Leader-Worker Set Support
Through the introduction of the Alauda Build of LeaderWorkerSet, distributed training task management is supported, simplifying task distribution and coordination in a Leader-Worker model.
AI Gateway
The new Alauda build of Envoy AI Gateway optimizes traffic management and security, providing enhanced AI service proxy capabilities.
Trainer Orchestration
By supporting Kubeflow Trainer v2, task scheduling and management for model training have been enhanced, enabling more flexible and efficient training workflows.
Pipelines Orchestration
Integration with Kubeflow Pipeline allows for more efficient pipeline orchestration and task management, improving automation across workflows.
Vector Storage
The introduction of Milvus provides an efficient vector storage solution, supporting large-scale vector data storage and fast retrieval.
NVIDIA DRA
By introducing the NVIDIA DRA Driver for GPUs, GPU resource management and scheduling have been optimized, increasing GPU utilization and performance.
Node Feature Discovery
The Alauda Build of Node Feature Discovery enables automatic discovery of hardware features and node labeling, improving flexibility in node resource management.
Llama Stack Runtime
The introduction of Llama Stack enhances AI agent capabilities by providing an efficient runtime environment for supporting distributed AI tasks.
Generative AI
By introducing Kserve's Generative AI section, support for generative AI has been enhanced, optimizing model deployment and inference, especially for generative AI applications.

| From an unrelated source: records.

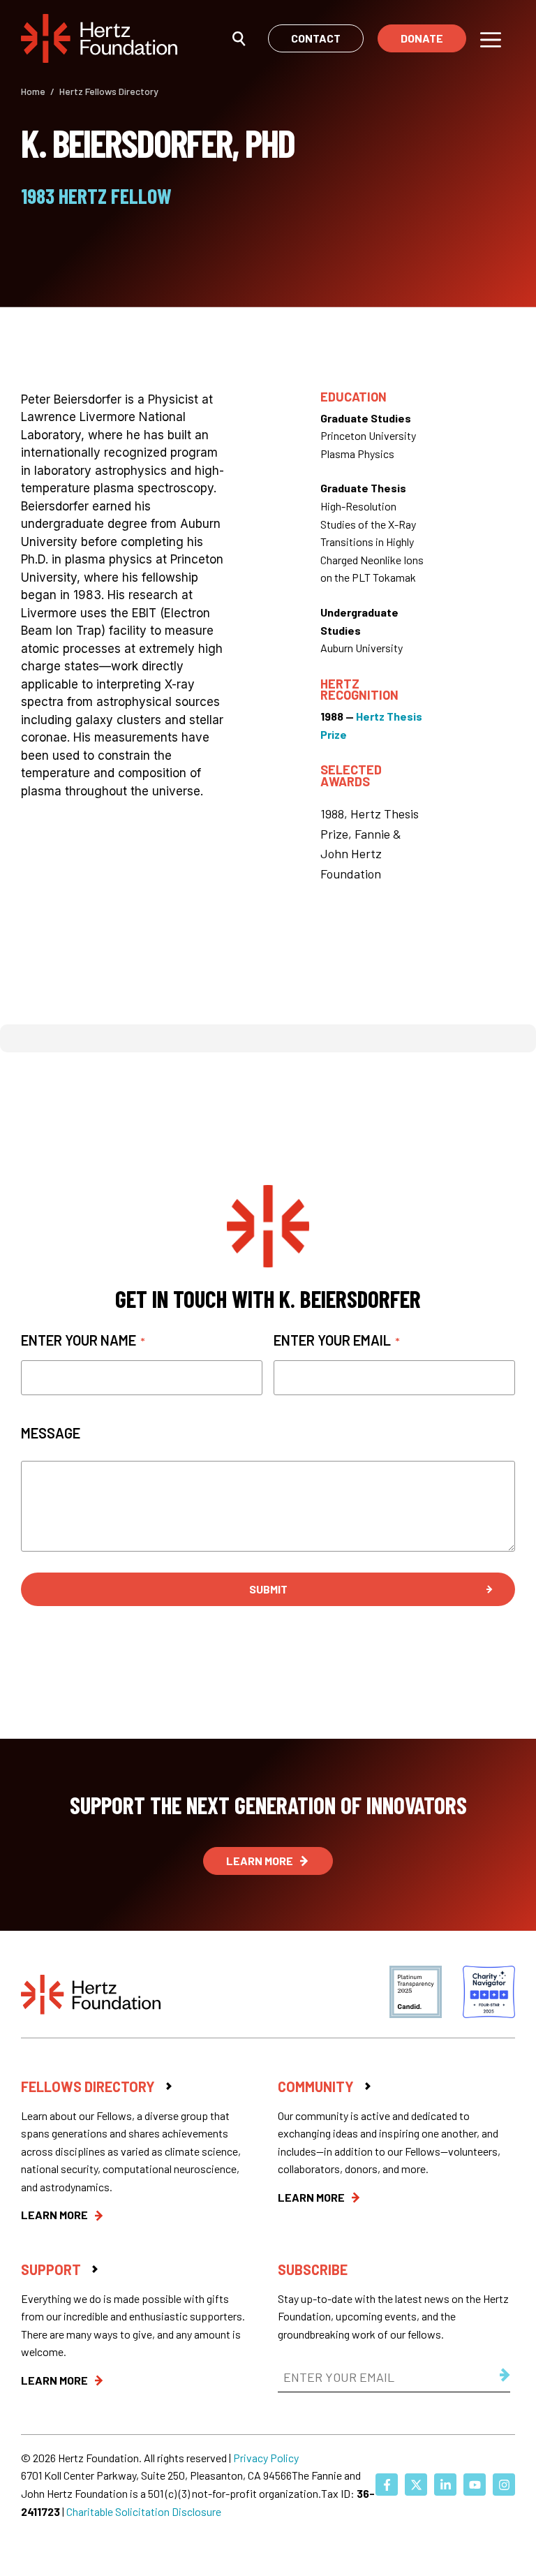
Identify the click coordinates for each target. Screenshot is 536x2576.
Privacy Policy (266, 2457)
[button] (239, 38)
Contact (316, 38)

Low-Code Builder Integration
By updating the Dify version and providing deployable Charts, the low-code application building process has been simplified, further enhancing AI application development efficiency.
Deprecated Features
UI Fine-Tuning & Pretraining Deprecation
Due to the lack of general applicability, complex horizontal scaling, and the fact that this is not a mainstream method in the industry for model training and fine-tuning, this feature is deprecated. It is recommended to use notebook-based model fine-tuning and training instead.
Secret Manage Deprecation
The Secret Manage feature is deprecated due to the lack of a valid use case, as manual GitLab integration is no longer required and no longer applicable.
Fixed Issues
- When updating the inference service resource yaml through the page, the volumeMount field is missing, which can cause the inference service to fail to start properly
- In older versions, GraphQL queries (POST by default) were incorrectly intercepted by the gateway layer and checked for create permission. In the new version, requests sent to the /api/graphql interface are correctly treated as get read permissions by the RBAC interceptor, ensuring that users with read-only roles can read and access page content containing GraphQL data streams without problems.
Known Issues
- After deleting a model, the list page fails to reflect the deletion result immediately, and the deleted model still briefly exists in the list. Temporary solution, manually refresh the page.
- Modifying library_name in Gitlab by directly editing the readme file does not synchronize the model type change on the page.
Temporary solution: Use UI operation to modify the library_name to avoid direct operation in Gitlab.